Logo

8. Hukuk Dairesi2024/1774 E. 2024/3007 K.

Yapay Zeka Özeti

Uyuşmazlık: Kazandırıcı zamanaşımı yoluyla zilyetliğe dayalı olarak kadastro tespitine itiraz davası.

Gerekçe ve Sonuç: Davacının, Yargıtay'ın bozma ilamına uyularak yapılan yargılamada, tanıklarının adres ve T.C. kimlik numaralarını bildirmemesi ve mahallinde alınan zilyetlik beyanlarının davacı lehine olmaması gözetilerek, davanın reddine karar verilmiş ve bu karar, usul ve yasaya uygun bulunarak onanmıştır.

Karar Metni

"İçtihat Metni"

MAHKEMESİ :Kadastro Mahkemesi

SAYISI : 2017/274 E., 2023/234 K.

KARAR : Davanın reddine

Taraflar arasındaki kadastro tespitine itiraz davasından dolayı yapılan yargılama sonunda İlk Derece Mahkemesince, davanın reddine karar verilmiştir.

İlk Derece Mahkemesi kararının, davacı vekili tarafından adli yardım talepli olarak temyiz edilmesi üzerine, açıkça dayanaktan yoksun olmadığı anlaşılan adli yardım talebinin kabulüne karar verilmekle; kesinlik, süre, temyiz şartı ve diğer usul eksiklikleri yönünden yapılan ön inceleme sonucunda, temyiz dilekçesinin kabulüne karar verildikten ve Tetkik Hâkimi tarafından hazırlanan rapor dinlendikten sonra dosyadaki belgeler incelenip gereği düşünüldü:

K A R A R

Kadastro sırasında, Şırnak ili idil ilçesi ... Köyü çalışma alanında bulunan 120 ada 2 parsel sayılı 12.968,74 metrekare yüzölçümündeki taşınmaz, kazandırıcı zamanaşımı zilyetliği nedeniyle ... adına tespit edilmiştir.
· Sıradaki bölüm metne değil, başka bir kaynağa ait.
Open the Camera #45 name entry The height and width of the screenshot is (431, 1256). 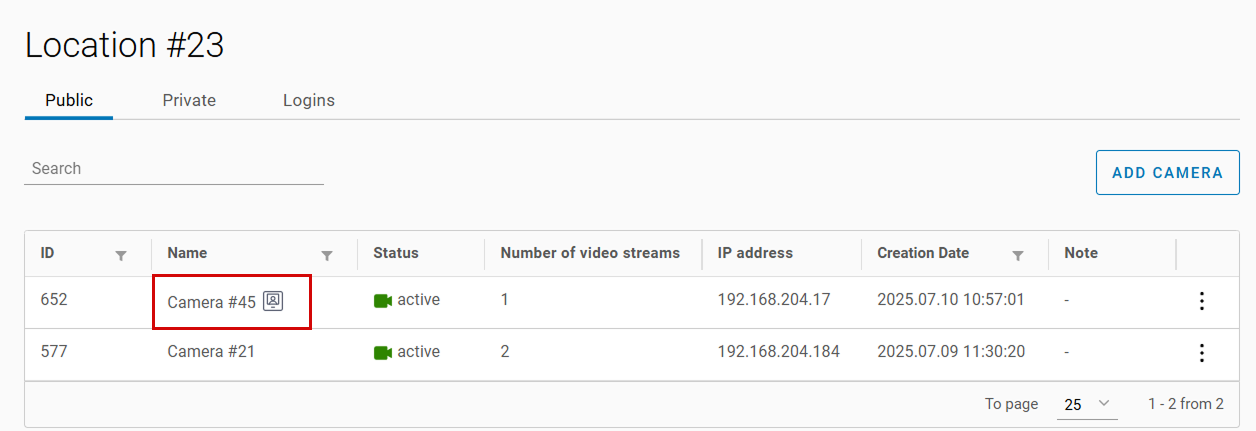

Davacı ... dava dilekçesinde; kazandırıcı zamanaşımı zilyetliğine dayanarak, kadastro tespitinin iptali ile Şırnak ili idil ilçesi ... Köyü çalışma alanında bulunan 120 ada 2 parsel sayılı taşınmazın adına tesciline karar verilmesini talep etmiştir.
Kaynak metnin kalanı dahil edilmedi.